[TASK REQUIREMENTS] Each line in the entries below that holds the word "option" belongs in the answer.

========================

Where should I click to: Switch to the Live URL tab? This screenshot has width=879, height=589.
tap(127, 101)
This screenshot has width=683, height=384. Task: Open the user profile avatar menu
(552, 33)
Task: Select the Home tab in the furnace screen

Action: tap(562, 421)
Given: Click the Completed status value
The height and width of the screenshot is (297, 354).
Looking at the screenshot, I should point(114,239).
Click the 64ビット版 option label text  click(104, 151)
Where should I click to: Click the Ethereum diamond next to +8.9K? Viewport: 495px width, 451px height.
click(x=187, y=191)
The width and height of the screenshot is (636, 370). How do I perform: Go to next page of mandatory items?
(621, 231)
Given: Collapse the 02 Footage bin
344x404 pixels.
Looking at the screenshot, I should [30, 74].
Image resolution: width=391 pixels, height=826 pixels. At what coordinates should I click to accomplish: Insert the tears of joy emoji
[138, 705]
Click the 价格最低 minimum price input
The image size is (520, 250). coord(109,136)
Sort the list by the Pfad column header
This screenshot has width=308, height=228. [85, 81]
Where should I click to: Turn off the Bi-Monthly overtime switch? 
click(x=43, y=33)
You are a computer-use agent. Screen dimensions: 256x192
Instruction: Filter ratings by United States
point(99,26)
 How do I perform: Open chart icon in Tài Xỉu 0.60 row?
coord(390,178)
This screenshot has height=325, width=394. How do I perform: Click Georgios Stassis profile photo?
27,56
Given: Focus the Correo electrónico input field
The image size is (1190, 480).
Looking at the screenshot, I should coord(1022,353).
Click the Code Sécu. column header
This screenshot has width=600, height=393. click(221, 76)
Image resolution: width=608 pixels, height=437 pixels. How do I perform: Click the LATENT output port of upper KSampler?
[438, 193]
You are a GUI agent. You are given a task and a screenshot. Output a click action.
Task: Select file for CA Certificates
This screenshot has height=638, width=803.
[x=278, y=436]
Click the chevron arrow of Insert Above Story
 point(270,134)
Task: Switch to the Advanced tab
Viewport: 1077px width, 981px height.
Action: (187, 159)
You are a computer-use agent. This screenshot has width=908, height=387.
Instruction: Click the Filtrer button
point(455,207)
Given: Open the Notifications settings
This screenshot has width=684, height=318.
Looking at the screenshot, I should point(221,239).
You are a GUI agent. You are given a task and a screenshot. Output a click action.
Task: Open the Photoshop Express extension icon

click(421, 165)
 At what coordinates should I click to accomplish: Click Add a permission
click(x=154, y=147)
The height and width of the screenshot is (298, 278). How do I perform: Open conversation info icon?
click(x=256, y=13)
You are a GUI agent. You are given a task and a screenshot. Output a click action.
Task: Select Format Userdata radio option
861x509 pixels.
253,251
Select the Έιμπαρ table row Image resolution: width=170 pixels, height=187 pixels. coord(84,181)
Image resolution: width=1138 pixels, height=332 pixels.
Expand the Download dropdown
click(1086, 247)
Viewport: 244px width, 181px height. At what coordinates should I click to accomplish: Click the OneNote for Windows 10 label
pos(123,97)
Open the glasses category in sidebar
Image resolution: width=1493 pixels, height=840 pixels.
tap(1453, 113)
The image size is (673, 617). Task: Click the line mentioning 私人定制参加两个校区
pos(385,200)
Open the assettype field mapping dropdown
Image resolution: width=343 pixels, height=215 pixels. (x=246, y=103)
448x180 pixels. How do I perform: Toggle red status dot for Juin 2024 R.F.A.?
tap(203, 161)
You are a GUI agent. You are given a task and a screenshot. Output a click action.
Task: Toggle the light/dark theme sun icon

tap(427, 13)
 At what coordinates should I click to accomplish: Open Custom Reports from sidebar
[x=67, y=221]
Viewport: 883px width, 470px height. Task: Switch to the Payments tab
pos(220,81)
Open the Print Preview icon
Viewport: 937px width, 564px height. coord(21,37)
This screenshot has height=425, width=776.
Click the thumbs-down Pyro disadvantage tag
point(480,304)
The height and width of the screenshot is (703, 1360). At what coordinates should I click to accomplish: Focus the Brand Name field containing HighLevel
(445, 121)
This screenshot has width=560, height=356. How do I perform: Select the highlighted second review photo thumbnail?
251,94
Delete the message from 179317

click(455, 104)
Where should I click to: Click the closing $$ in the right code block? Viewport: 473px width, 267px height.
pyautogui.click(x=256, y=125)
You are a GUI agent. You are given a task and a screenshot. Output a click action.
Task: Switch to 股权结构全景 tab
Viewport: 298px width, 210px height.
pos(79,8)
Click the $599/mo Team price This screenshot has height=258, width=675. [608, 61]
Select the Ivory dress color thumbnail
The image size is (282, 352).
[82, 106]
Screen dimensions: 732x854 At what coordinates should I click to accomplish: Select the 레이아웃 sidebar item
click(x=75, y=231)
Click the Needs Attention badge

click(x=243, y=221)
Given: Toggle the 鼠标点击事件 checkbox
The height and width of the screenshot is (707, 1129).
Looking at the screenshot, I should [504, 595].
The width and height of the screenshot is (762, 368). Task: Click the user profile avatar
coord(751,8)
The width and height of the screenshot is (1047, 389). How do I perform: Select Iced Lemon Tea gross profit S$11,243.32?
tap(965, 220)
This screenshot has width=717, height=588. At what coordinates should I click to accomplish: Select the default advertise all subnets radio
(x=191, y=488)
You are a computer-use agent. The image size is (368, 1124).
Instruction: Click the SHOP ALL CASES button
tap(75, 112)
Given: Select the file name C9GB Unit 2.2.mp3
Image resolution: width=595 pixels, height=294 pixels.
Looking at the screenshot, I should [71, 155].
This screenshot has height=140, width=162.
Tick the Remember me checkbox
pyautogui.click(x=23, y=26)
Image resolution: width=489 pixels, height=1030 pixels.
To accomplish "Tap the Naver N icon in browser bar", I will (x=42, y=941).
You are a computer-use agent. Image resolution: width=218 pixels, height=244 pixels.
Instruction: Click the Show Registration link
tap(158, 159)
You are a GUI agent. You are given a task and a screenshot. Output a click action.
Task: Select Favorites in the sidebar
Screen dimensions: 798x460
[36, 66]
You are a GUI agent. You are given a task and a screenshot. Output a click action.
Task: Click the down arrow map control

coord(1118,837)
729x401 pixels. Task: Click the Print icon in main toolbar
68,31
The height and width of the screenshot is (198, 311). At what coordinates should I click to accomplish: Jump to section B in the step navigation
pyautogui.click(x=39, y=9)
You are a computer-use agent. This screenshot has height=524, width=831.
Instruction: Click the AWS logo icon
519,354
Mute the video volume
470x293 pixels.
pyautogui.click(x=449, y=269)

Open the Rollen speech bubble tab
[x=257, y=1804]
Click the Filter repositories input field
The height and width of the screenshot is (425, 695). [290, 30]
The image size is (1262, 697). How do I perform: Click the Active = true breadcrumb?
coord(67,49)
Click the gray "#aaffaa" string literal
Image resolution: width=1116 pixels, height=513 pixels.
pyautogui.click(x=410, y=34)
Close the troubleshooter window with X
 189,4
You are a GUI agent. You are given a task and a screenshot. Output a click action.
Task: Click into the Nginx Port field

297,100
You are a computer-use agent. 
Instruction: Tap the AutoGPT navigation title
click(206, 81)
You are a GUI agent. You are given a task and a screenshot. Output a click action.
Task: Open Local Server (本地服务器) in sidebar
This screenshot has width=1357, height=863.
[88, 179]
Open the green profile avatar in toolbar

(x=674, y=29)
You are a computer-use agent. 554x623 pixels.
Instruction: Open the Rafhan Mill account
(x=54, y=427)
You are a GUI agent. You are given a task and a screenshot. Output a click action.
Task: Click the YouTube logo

========================

[REPLY TO THE EXERCISE]
Click the 64ビット版 option label text  click(104, 151)
Task: Select Format Userdata radio option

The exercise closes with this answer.